Not only are audiences getting less quantitatively, but we are expected to assume a central role in creating meaning out of what is presented onstage. Rather than an expertly crafted piece of theatricalized, stylized, or even pedestrian physical movement that teaches us something new or different about ourselves and our world, we are presented with postmodern mishmashes of images, sounds, and whatnot, out of which we must assemble something of significance. And this assembling is heavy-lifting. It’s different from the personal interpretation that viewers of art have always engaged in with natural ease.

In the contemporary-dance value system, clarity of expression has been replaced by the presentation of an array of stimuli that are simply of some interest to the choreographer. Performances involve us watching the artist “play with his toys” while we draw from the experience whatever we choose.

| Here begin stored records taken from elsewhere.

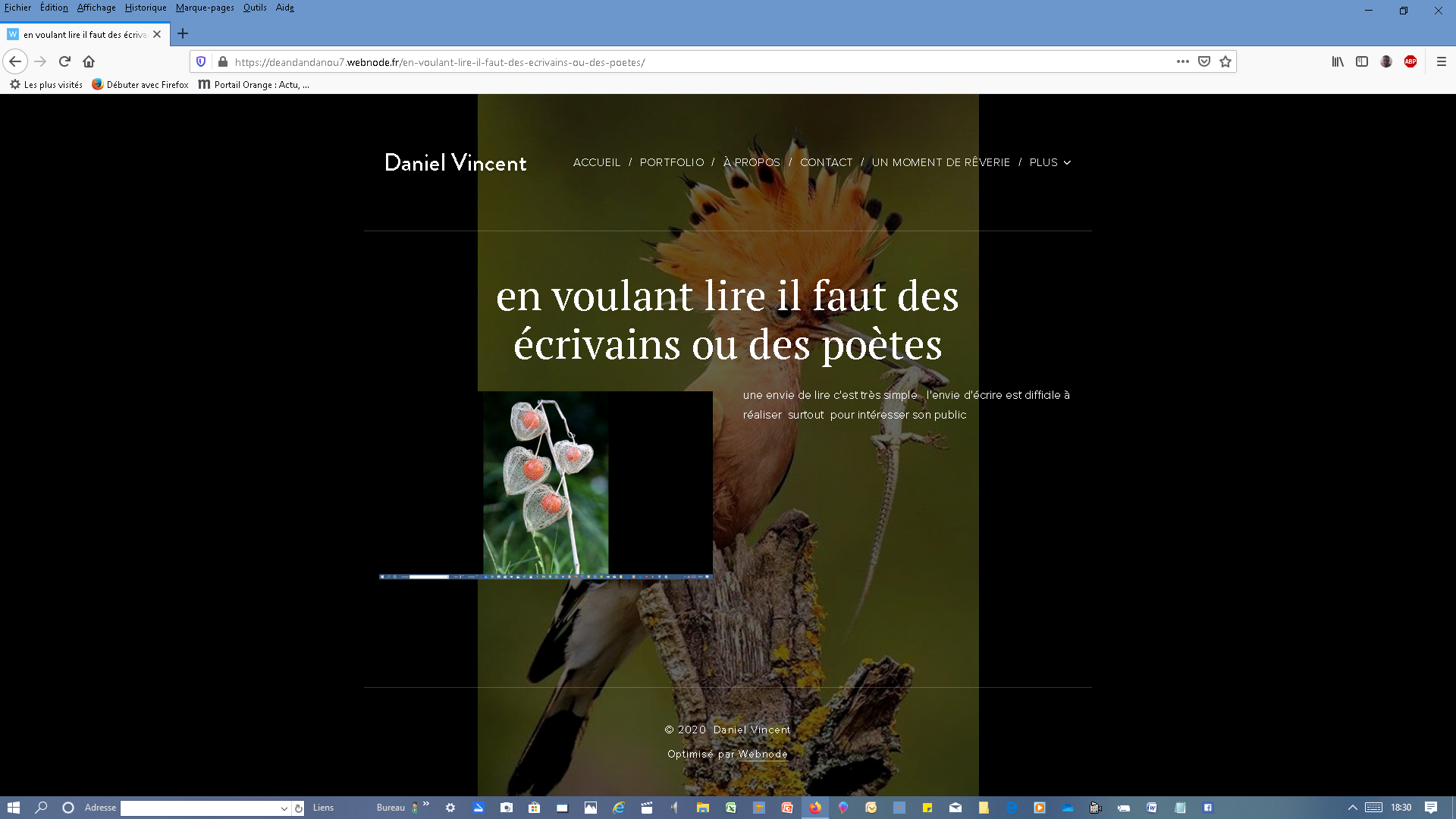Go to the Firefox home page icon
Screen dimensions: 1456x819
point(89,61)
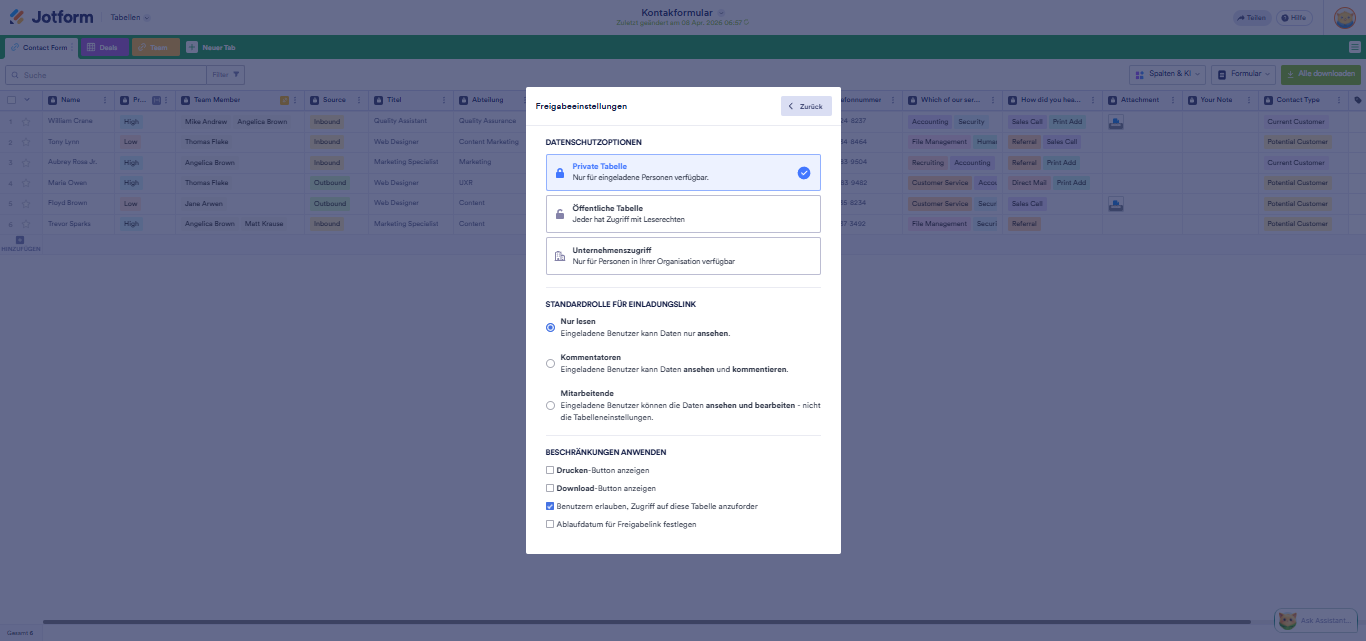The image size is (1366, 641).
Task: Click the lock icon of Private Tabelle
Action: (559, 173)
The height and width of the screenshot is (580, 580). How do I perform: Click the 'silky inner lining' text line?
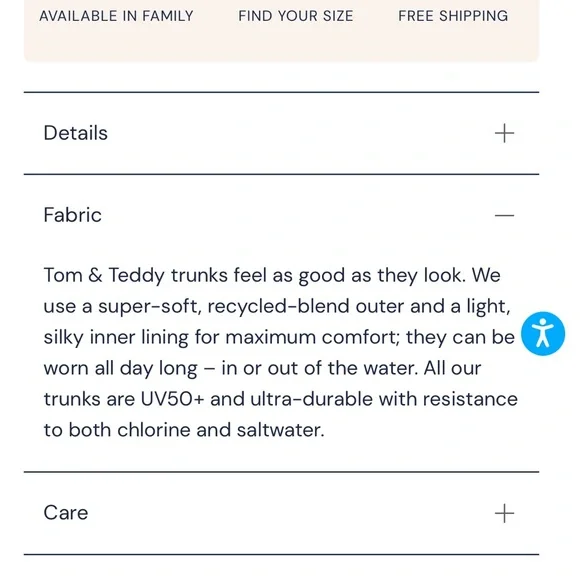pyautogui.click(x=279, y=337)
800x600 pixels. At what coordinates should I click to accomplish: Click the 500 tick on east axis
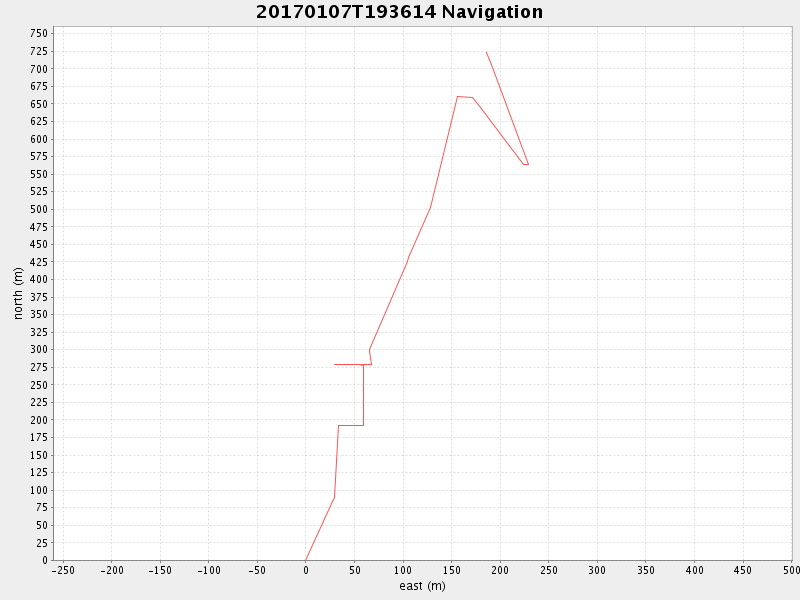click(x=790, y=570)
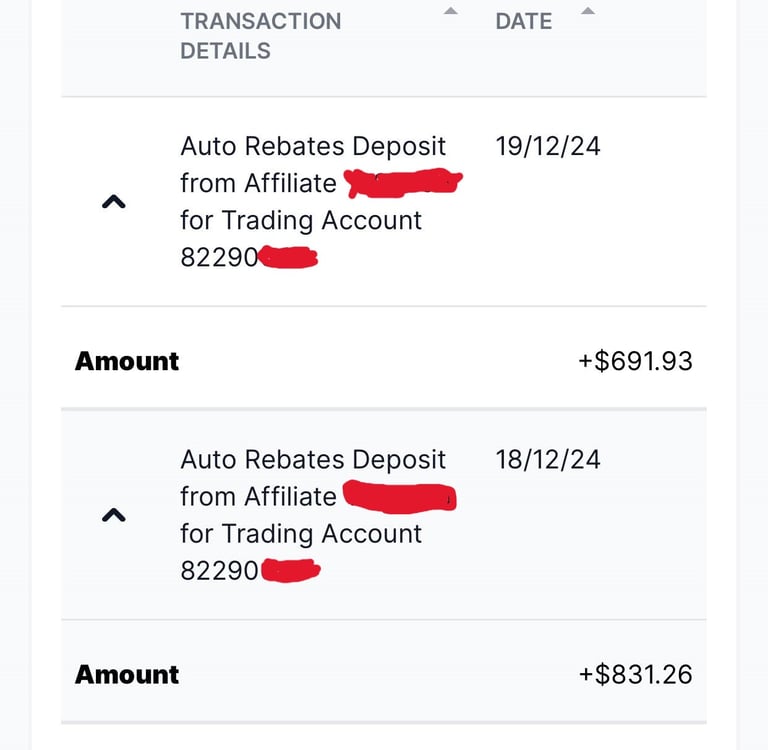Click "for Trading Account" text in 19/12/24 row
This screenshot has width=768, height=750.
point(301,220)
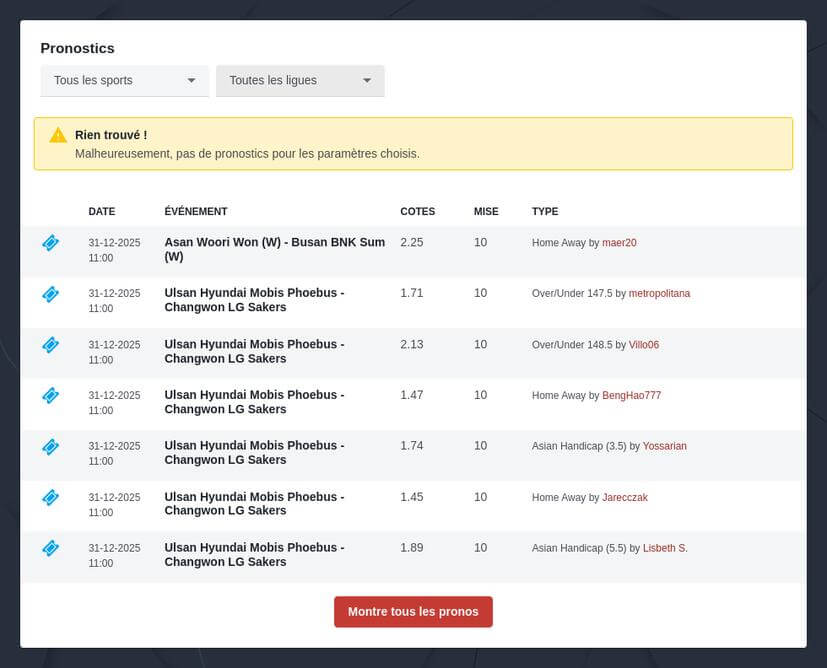Screen dimensions: 827x668
Task: Click ticket icon in Lisbeth S. row
Action: 50,549
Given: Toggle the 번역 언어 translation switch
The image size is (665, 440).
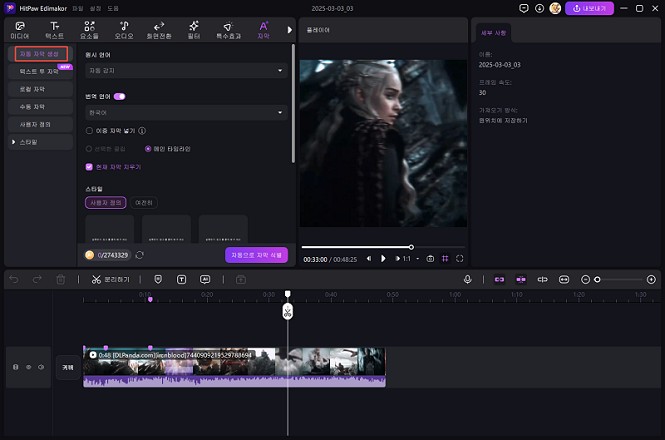Looking at the screenshot, I should [x=119, y=97].
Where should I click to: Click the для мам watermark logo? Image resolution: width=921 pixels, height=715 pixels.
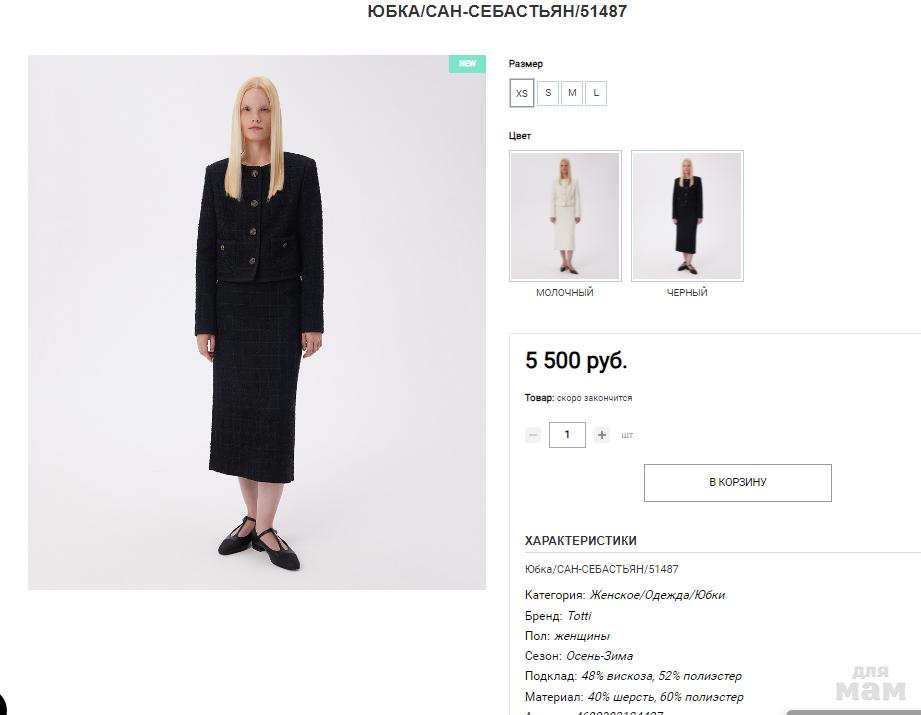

In “Restless Eye,” a new, nerdy 60-minute work by David Neumann, we see the five members of his company, only two of whom can technically dance, perform intermittent sequences of purposely disjointed movement phrases. We try to watch the videos projected on the back wall of set designer Gordon Landenberger’s gazebo-like structure (possibly a reference to the piece’s Chekhovian stage directions and tableaux), but the door frame and lower wall obstruct most of our view. The performers sometimes wear NeuroSky MindWave headsets that allow them to control changes in Christine Shallenberg’s lighting via their brainwaves. (Don’t ask; I have no idea.) At other times they speak into microphones, telling descriptive anecdotes about places. There are also audio recordings of lunar astronauts from the 1960s.